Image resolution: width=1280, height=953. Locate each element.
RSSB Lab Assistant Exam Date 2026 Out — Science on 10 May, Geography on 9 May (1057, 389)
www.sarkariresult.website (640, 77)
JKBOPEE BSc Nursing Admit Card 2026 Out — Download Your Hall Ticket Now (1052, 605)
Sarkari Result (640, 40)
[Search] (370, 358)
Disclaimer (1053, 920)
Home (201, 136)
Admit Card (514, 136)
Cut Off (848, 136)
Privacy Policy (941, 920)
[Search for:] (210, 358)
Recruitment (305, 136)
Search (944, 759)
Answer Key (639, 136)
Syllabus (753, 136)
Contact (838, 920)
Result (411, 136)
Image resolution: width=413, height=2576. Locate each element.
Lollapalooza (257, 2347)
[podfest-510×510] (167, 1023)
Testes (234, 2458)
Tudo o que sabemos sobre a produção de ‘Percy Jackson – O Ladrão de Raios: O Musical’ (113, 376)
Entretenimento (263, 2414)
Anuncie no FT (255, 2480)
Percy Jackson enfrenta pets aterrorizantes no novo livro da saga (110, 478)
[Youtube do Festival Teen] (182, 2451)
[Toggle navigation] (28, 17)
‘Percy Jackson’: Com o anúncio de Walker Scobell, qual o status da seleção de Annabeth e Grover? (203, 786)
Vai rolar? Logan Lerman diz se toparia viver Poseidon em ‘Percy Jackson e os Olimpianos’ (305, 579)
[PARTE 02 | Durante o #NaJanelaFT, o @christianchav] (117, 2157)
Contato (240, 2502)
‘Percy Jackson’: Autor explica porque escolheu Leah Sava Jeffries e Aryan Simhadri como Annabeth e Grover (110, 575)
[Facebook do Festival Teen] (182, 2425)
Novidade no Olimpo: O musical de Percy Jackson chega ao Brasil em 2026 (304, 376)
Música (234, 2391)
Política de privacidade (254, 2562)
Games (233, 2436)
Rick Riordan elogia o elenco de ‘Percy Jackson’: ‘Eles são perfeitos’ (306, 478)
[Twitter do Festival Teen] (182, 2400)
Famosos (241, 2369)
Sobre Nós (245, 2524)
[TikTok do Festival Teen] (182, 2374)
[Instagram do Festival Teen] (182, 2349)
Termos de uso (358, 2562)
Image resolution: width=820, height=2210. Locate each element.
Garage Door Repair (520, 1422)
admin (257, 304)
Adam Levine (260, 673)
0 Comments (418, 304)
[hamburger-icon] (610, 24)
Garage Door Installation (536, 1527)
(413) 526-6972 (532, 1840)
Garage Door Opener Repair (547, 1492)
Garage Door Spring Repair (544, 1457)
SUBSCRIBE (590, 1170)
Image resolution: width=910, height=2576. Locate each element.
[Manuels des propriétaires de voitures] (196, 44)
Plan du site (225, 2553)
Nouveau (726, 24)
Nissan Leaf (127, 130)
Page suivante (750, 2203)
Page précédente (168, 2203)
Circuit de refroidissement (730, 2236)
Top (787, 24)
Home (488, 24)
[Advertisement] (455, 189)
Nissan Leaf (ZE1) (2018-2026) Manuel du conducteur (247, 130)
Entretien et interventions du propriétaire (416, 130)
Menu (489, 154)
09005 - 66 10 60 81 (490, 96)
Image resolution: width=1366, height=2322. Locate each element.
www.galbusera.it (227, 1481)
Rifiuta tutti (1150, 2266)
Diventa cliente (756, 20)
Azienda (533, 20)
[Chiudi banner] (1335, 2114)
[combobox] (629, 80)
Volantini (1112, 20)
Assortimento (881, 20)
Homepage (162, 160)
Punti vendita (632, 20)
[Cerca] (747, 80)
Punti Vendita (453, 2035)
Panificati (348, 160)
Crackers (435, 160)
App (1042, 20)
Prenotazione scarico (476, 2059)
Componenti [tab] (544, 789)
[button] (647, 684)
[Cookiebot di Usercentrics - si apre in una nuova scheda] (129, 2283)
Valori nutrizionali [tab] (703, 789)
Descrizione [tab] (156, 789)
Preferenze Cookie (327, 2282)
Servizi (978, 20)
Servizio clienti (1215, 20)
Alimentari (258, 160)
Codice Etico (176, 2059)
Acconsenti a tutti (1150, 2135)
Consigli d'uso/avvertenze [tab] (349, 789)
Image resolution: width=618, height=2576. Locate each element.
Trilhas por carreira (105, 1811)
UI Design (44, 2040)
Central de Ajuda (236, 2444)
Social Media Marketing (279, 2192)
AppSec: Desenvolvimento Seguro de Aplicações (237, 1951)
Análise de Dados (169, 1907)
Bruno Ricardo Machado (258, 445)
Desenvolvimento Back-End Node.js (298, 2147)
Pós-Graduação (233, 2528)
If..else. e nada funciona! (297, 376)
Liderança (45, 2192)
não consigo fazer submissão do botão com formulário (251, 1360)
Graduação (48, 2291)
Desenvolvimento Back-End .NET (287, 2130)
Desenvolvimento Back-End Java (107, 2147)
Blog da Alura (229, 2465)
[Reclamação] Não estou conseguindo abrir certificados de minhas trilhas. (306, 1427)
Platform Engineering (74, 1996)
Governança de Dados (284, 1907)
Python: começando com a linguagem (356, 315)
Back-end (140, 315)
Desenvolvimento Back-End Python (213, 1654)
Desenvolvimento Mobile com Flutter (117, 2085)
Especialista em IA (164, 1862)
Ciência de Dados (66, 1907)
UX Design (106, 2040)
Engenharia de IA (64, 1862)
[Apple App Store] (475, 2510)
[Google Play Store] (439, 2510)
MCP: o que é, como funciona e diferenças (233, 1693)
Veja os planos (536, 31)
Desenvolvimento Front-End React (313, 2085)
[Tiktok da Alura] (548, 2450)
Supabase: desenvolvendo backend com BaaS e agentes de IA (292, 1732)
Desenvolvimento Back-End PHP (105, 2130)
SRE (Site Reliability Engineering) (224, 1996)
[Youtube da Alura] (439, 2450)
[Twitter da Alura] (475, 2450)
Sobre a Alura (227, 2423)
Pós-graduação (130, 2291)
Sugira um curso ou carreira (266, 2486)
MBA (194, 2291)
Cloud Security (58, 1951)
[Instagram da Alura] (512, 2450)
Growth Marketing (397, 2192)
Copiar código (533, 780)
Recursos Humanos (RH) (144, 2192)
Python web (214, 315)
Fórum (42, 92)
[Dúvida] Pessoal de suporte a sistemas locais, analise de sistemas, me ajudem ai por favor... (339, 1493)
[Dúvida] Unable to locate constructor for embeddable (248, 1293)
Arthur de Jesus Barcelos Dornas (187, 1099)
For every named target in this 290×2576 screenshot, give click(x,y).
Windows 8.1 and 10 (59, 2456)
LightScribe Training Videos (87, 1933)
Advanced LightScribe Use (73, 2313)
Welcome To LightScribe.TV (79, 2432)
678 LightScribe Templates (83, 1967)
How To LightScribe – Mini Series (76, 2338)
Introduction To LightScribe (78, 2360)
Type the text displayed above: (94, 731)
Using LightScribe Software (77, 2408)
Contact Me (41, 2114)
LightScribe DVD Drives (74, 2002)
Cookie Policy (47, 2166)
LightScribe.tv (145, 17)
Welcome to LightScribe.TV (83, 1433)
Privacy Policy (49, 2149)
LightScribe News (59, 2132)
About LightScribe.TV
☆ ☆ ☆ ☆
- [ABOUT THIS EXERCISE] Output the lines of the records above exactly as they appear, from the line containing "SUBSCRIBE (590, 1170)" through the line containing "09005 - 66 10 60 81 (490, 96)".

- [TASK SOLUTION]
SUBSCRIBE (590, 1170)
Image resolution: width=910, height=2576. Locate each element.
[Manuels des propriétaires de voitures] (196, 44)
Plan du site (225, 2553)
Nouveau (726, 24)
Nissan Leaf (127, 130)
Page suivante (750, 2203)
Page précédente (168, 2203)
Circuit de refroidissement (730, 2236)
Top (787, 24)
Home (488, 24)
[Advertisement] (455, 189)
Nissan Leaf (ZE1) (2018-2026) Manuel du conducteur (247, 130)
Entretien et interventions du propriétaire (416, 130)
Menu (489, 154)
09005 - 66 10 60 81 (490, 96)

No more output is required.